Problems:
1/ In the Moustakas biography, shorten the paragraph beginning "Moustakas has published three collections of poetry" to a bulleted list that keeps its main facts.
2/ Retype the part of the Moustakas biography that opens with the words containing "Early life and" and closes with "of Northern Greece.", with no changes.

Selected text:

*-*-*

Dimitris Moustakas () is a Greek lawyer and judge who served as the Minister of Labour and Social Solidarity in the Caretaker Cabinet of Vassiliki Thanou-Christophilou.

Early life and education

Moustakas was born in Euboea and studied law the University of Athens.

Professional career

Moustakas joined the judiciary in 1975 and is currently a senior judge. He has edited the literary column of the Legal News, published by the Association of Judges and Prosecutors.

Political career

Moustakas was appointed as the Minister of Labour and Social Solidarity in the Caretaker Cabinet of Vassiliki Thanou-Christophilou on 28 August 2015.

Personal life
Moustakas has published three collections of poetry, one of which was for children. In 2001 he was awarded the first prize in National Short Story Literary Contest of the Philological Department of Piraeus Association and in 2008 he was awarded the second prize for poetry in nationwide poetry contest of Writers' Union of Northern Greece.

*-*-*

Recorded information:
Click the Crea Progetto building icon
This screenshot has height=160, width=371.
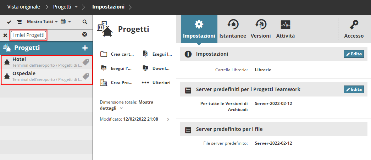point(104,82)
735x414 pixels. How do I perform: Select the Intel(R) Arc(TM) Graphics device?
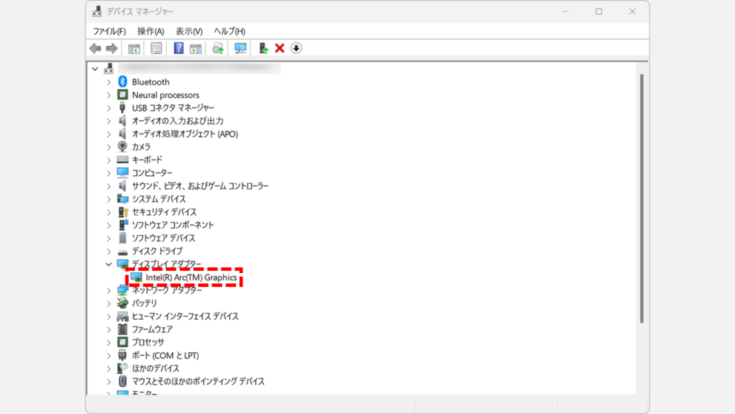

*-*-*

Final results:
1/
- Published three poetry collections, one of them for children
- 2001: first prize in the National Short Story Literary Contest of the Philological Department of Piraeus Association
- 2008: second prize for poetry in the nationwide poetry contest of the Writers' Union of Northern Greece

2/
Early life and education

Moustakas was born in Euboea and studied law the University of Athens.

Professional career

Moustakas joined the judiciary in 1975 and is currently a senior judge. He has edited the literary column of the Legal News, published by the Association of Judges and Prosecutors.

Political career

Moustakas was appointed as the Minister of Labour and Social Solidarity in the Caretaker Cabinet of Vassiliki Thanou-Christophilou on 28 August 2015.

Personal life
Moustakas has published three collections of poetry, one of which was for children. In 2001 he was awarded the first prize in National Short Story Literary Contest of the Philological Department of Piraeus Association and in 2008 he was awarded the second prize for poetry in nationwide poetry contest of Writers' Union of Northern Greece.